** start of Supplied passage **

# Calling all expats in Porto!



## Yabby (Jan 23, 2013)

Hello

I made a couple of posts about a year ago to see if there are any expats in or around Porto who would like to meet up ... I thought it was time I tried again! Since I last posted we have been joined by our daughter, son-in-law and grandchildren who have moved from South Africa and have opened a sports bar in Cedofeita (with an English/South African menu!!). They are also looking to make new friends in the area. We'd love to hear from people!! 

Thanks


----------



## Bob1961 (May 9, 2015)

Hello Yabby,
This post is over a year old, but are you still looking to meet up with expats? My wife is Portuguese but was raised in South Africa and spent most her her life there. I am American, but we met in SA when I was working at Lanseria Airport. 
Is your sports bar still open? We could come visit in the first week of June (I am out of the country till then) and enjoy the SA theme as well as meeting fellow expats! We live up along the Minho, about an hour from Cedofeita.

** end of Supplied passage **
** start of Given information **

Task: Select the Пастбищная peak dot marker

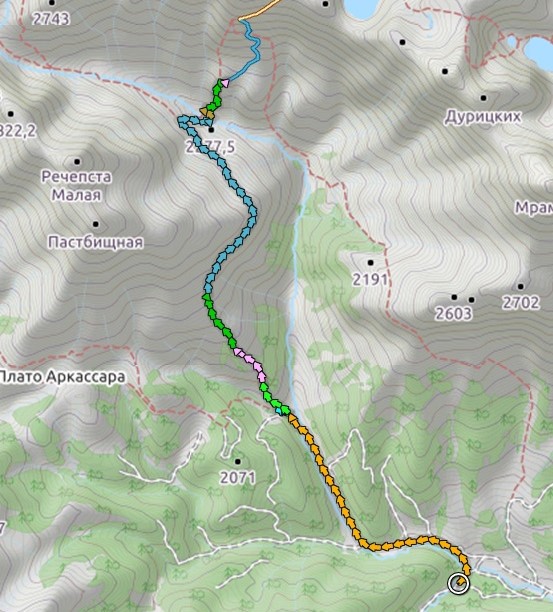Action: (96, 224)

** end of Given information **

» **Prompt A**: In the Porto expat thread, where was Bob1961 working when he met his wife?
» **Prompt B**: Say whether each statement agrees with the Porto expat thread, and quote the words that decide it: (i) The family members who moved from South Africa opened a sports bar in Cedofeita. (ii) Bob1961 lives about an hour from Cedofeita. (iii) Bob1961 is Portuguese.

» **Task answer A**: Lanseria Airport

» **Task answer B**:
(i) Yes: "have moved from South Africa and have opened a sports bar in Cedofeita"
(ii) Yes: "We live up along the Minho, about an hour from Cedofeita."
(iii) No: "I am American"